■ **INSTRUCTIONS TO FOLLOW**
Word for word, transcribe the data below from the line with "MAIN MENU (68, 150)" to the line with "Site Map (342, 1775)", keeping both of those lines.

■ **DATA FOR THE TASK**

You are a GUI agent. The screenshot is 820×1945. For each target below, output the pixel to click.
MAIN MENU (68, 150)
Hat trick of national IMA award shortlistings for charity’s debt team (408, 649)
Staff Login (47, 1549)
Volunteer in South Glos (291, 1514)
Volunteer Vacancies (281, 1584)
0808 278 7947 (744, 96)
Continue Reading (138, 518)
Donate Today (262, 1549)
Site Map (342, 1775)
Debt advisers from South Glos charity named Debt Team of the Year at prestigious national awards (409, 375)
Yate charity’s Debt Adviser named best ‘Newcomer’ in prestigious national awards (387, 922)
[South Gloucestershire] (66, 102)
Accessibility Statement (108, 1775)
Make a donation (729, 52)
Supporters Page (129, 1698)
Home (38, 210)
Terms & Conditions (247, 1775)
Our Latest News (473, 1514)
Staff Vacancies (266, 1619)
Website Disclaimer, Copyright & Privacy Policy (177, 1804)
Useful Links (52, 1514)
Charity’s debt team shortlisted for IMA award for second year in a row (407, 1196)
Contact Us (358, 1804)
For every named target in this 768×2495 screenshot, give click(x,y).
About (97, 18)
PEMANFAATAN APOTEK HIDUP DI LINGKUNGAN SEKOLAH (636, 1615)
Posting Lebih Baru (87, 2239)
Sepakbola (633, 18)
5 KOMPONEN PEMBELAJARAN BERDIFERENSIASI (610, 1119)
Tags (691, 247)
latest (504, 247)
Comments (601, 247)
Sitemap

■ **THE ANSWER**
MAIN MENU (68, 150)
Hat trick of national IMA award shortlistings for charity’s debt team (408, 649)
Staff Login (47, 1549)
Volunteer in South Glos (291, 1514)
Volunteer Vacancies (281, 1584)
0808 278 7947 (744, 96)
Continue Reading (138, 518)
Donate Today (262, 1549)
Site Map (342, 1775)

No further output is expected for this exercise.